The government has said we have the third largest stimulus package in the OECD. And there, on page 11 of the December statement, is Figure 4, the graph showing our ranking. Who do you think take first and second place? I was more than a little amazed to see that we sat third behind... Iceland and Denmark. Not exactly the countries that have been getting the stimulus package headlines in recent months. But let's come back to that.
First, I needed to understand exactly what the graph is measuring – fiscal easing. Economist Brian Easton has been kind enough to explain this to me using the metaphor of a car. As he describes it, there's a huge difference between acceleration and speed. When you put your foot on the gas, you pump more petrol into the engine and the car goes faster. For a while. Soon drag – say, a recession – kicks in. You're pumping in the same amount of petrol, but you're not accelerating anymore.
Same with an economy. What fiscal easing measures is the acceleration, Brian says:
Treasury is... talking about the extra fiscal injection not the total fiscal injection, that is they are talking about having put the foot down since 2007, not how far the foot is down.
Having got my head around that, it's the dates that worry me most. From the start, the government was spinning this thing hard.
First, the OECD figures measure fiscal stimulus from 2007-2010, as based on announcements prior to November 14 last year. That means we're not talking about stimulus packages responding to the global recession that began in 2008, we're talking about countries' fiscal policies that pre-date the recession by many, many months. In short, to imply that our fiscal response to the recession is the third largest in the world is plain wrong.
Second, the graph was based on all data available as of November 14. I've made this point before, but the world has changed markedly since then. While our fiscal response hasn't changed major stimulus packages containing hundreds of billions of new money have been announced in the United States, Australia, Japan, Germany, Canada and other countries. Our ranking will have changed markedly and the government knows that.
The footnote for the graph even includes the warning, The fast-changing nature of the global situation and policy responses across OECD economies means that these estimates are subject to change.

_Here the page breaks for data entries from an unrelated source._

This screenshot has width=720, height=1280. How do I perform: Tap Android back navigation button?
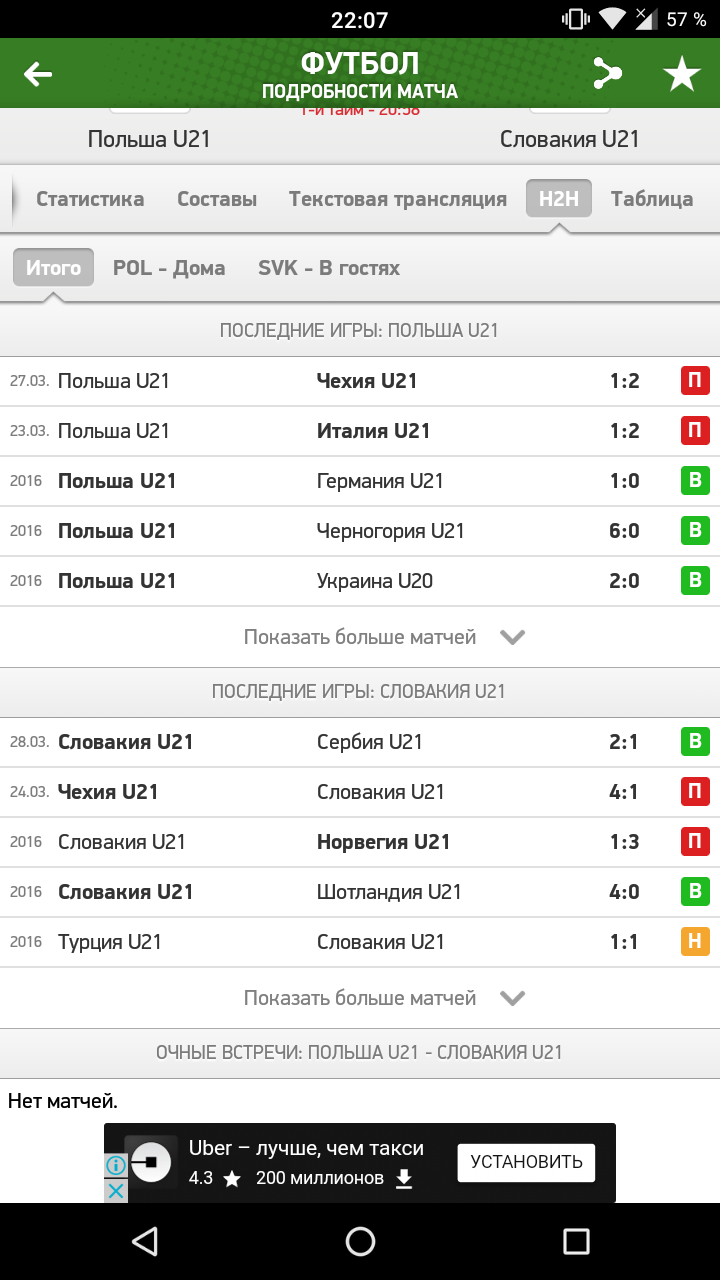(145, 1241)
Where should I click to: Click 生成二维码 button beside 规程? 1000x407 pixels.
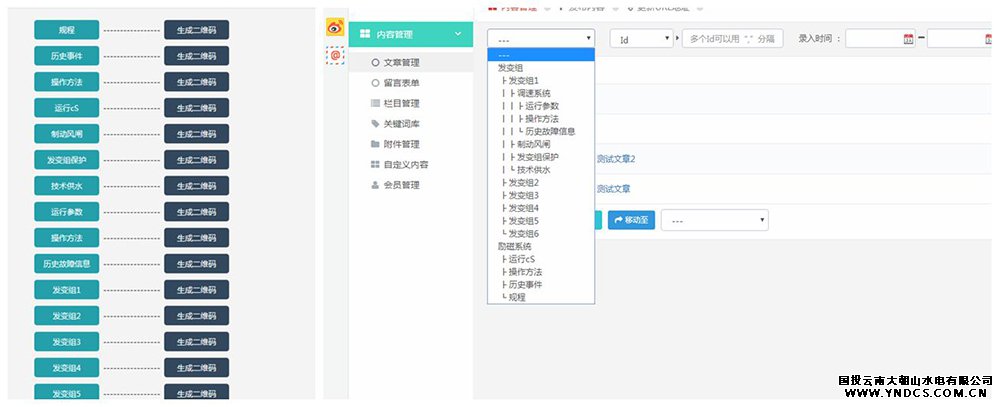pyautogui.click(x=196, y=30)
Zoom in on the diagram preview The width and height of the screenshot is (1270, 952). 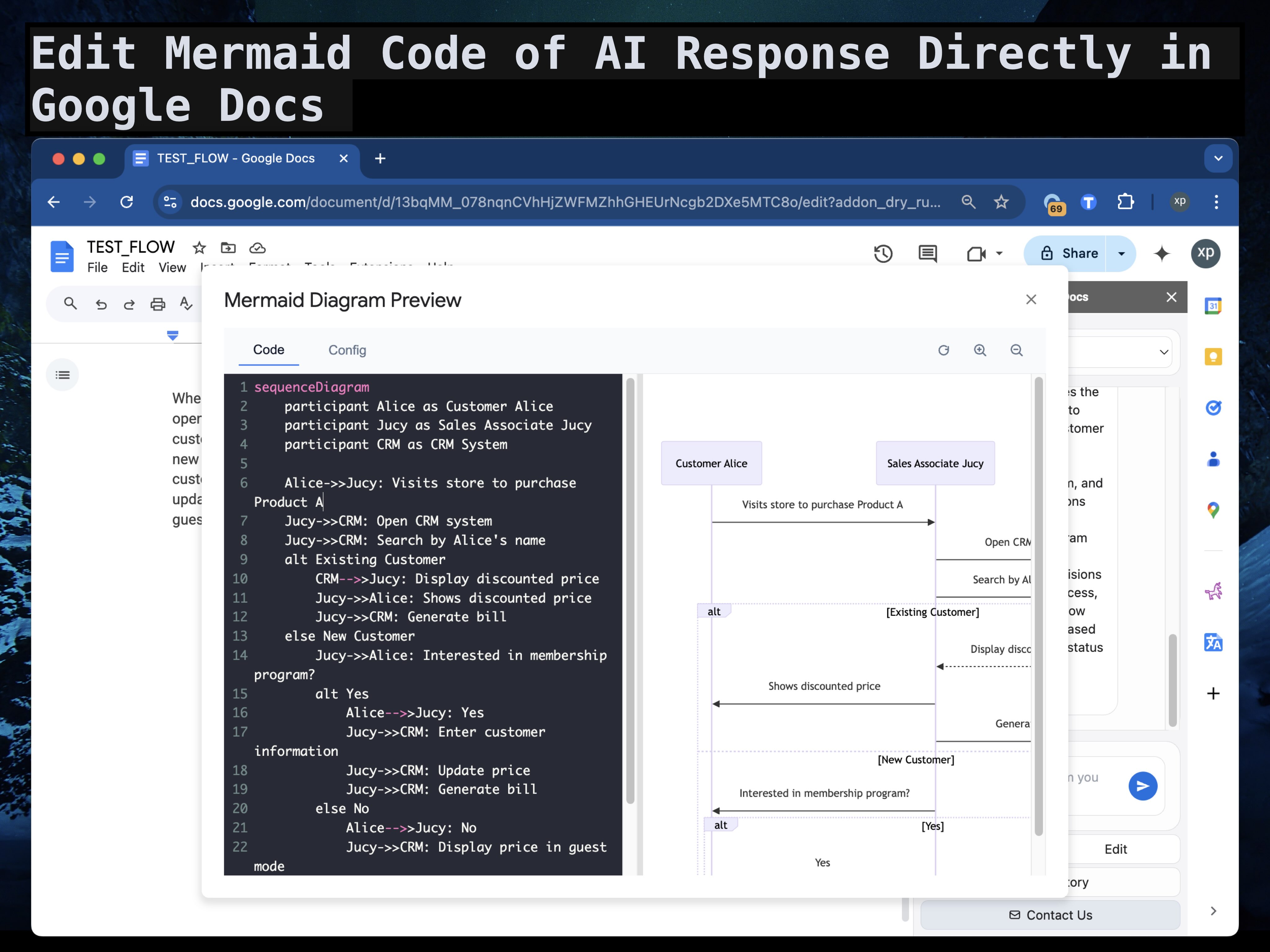coord(980,350)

Sad the government wasn't quite as upfront. While it seems to have quietly dropped such comparisons this week, Bill English is still spinning the $9 billion stimulus package as the government's own Jobs and Growth initiative, something this website has proven to be simply wrong. At best count, this government's initiatives to "protect New Zealand from the worst effects of the recession" can be counted on three fingers: bringing forward some already allocated infrastructure spending, reforming business tax (with already allocated money) and adding $550 million a year to capital expenditure.
The point, as I've been making all along, is that the global economic recession has deepened since November when the government took office and those OECD numbers were collected, yet its policy response hasn't changed. Tax cuts for the rich, tax reform and, er, a few new roads. National's (and to some extent Labour's) fiscal response to the recession has been small and poorly targeted.
Until last night I would have written that the lack of new ideas to protect our economy was just as worrying as the lack of new money being promised. The rumour that the government is considering a four day week for some workers, however, could persuade me otherwise (as you'll see in my other post this morning).
But nothing has been decided nor any money spent yet, so I'll just wait and hope.